Following a post-doc and a stint as a Departmental Lecturer, he was appointed to his current post in 2006. In 2018 he was promoted to Full Professor.
Stephen's research interests in cerebral blood flow and metabolism, in particular modelling this highly complex organ and understanding how flow is controlled. His research group is based at the Institute of Biomedical Engineering.
Stephen's research interests lie in biomedical engineering, in particular cerebral blood flow and metabolism. He is interested in modelling how blood flow and metabolism are coupled and how blood flow is controlled. This is a highly interdisciplinary field, so he works with a wide range of collaborators around the world, both modelling and experimental groups.
Stephen's current research topics involve modelling the interaction between microthrombi and the microvasculature, understanding the physiological nature of autoregulation and exploring how whole brain models of cerebral blood flow can be constructed.
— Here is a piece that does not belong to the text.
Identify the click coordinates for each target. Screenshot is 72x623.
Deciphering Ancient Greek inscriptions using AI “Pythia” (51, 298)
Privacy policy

INSIST - Modelling thrombectomy in stroke
Stephen is also Chair of the Cerebral Autoregulation Research Network
Payne, S.J. Cerebral Blood Flow and Metabolism. World Scientific, 2017.
Payne, S.J. Cerebral Autoregulation. Springer, 2016.
Chappell, M.A. and Payne, S.J. Physiology for Engineers. Springer, 2016.
I aim to take 2-3 DPhil students each year. Projects will be in the broad area of cerebral blood flow and metabolism.